You may not realize it, but the modern stylus is a bit of a mess. The main problem is lack of standardization. Think about it. You can use a mouse, or keyboard, or monitor with most systems — whether they run Windows, Linux, or even Android. But a stylus? That’s tied to a single device. You can’t use the stylus from your Samsung Note with your Microsoft Surface, or vice versa.
Intel, and device makers, would like that to change. A consortium was formed last year to promote the Universal Stylus Initiative (USI), a standard everyone could use to enable stylus support. The details of the technology behind it was explained in-depth at this week’s Intel Developer Forum in San Francisco.
The USI standard relies on an active stylus capable of two-way communication with the device it’s paired to. The link between the device and the stylus uses “frequency and time division multiplexing.” Put simply, it lets a stylus communicate in particular patterns, on particular radio frequencies. In doing so, the stylus gains many features.
For example — most stylus implementations don’t support multiple users. Input from a second device won’t be recognized, or won’t be accepted properly, because the computer doesn’t know how to read the input from the second stylus. With USI, though, up to six styluses are supported. Each can work over a particular frequency, and communicate with a paired device at particular times, making it easy to separate input.
USI is also designed to enable a high level of functionality. It supports 4,096 levels of pressure recognition, simultaneous pen and touch (i.e. fingertip) use, 9-axis motion sensors, and on-stylus buttons. While the standard itself defines how a stylus communicates, there’s room for others to define what is communicated. So, if a company wants to program particular gestures, or unique new buttons, they can do it within the USI framework.
Why does this matter? According to Intel engineer Alex Erdman, who gave the presentation, it’s all about making use easier and better for users. “We know people often use three or four devices. Each might have its own stylus. And because they’re proprietary, the pens are expensive,” he explained. A standard could “broaden the market, increase market opportunity, and bring the cost down on components as the industry scales up.” It could, in other words,do for the stylus what USB did for wired peripherals.

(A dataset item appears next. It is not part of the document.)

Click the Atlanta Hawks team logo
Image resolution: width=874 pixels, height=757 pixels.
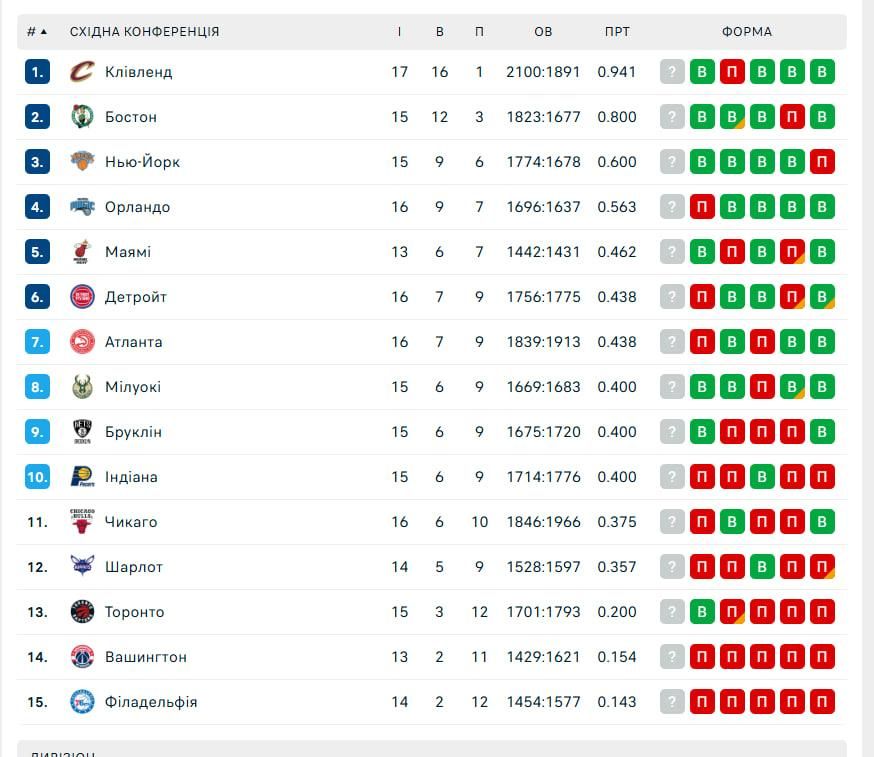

To make USI possible, Intel is relying on a new driver called Intel Precise Touch, which is loaded when a supported device boots. The current Microsoft Surface Pro 4 and Surface Book already use this driver. When loaded, the driver off-loads the task of recognizing pen input to the system’s integrated graphics — presumably, Intel’s HD Graphics. Which, of course, means this implementation isn’t going to work with devices that have, say, a Qualcomm SoC.
Intel says the performance impact of offloading touch recognition to the GPU is minimal. There’s no difference in “normal” desktop use. If the GPU is fully loaded, then using a stylus may reduce the GPU’s performance in other tasks by up to 10 percent.

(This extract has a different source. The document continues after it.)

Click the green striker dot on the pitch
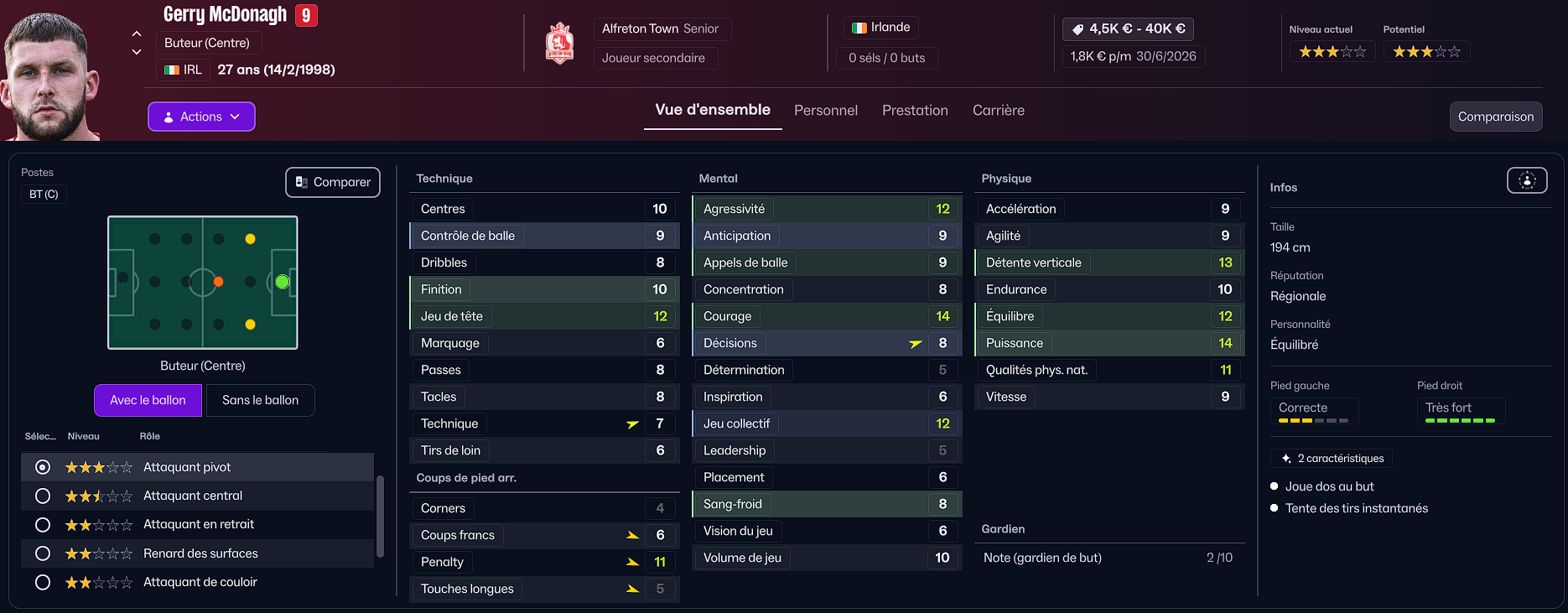The height and width of the screenshot is (613, 1568). point(283,282)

All Intel 6th-gen and 7th-gen processors support the Precise Touch driver. Currently, Intel has developed a Precise Touch driver for Windows, and for Chrome OS. A driver for Linux is reportedly being considered, but Intel hasn’t set a date for its release.
What all this means for you, is that you may soon be able to purchase whatever specific stylus meets your need, rather than relying on whatever came with your device. Opening up the stylus in this way would at least be of interest to digital artists and their editors, who are understandably picky about the tools they use. It might also slash the price on replacement styluses from their current stratospheric heights.
Update 8/17/2016 7:00PM: Intel contacted us to explain that USI can be used with any device, so long as it has a chip that supports the USI standard’s specification.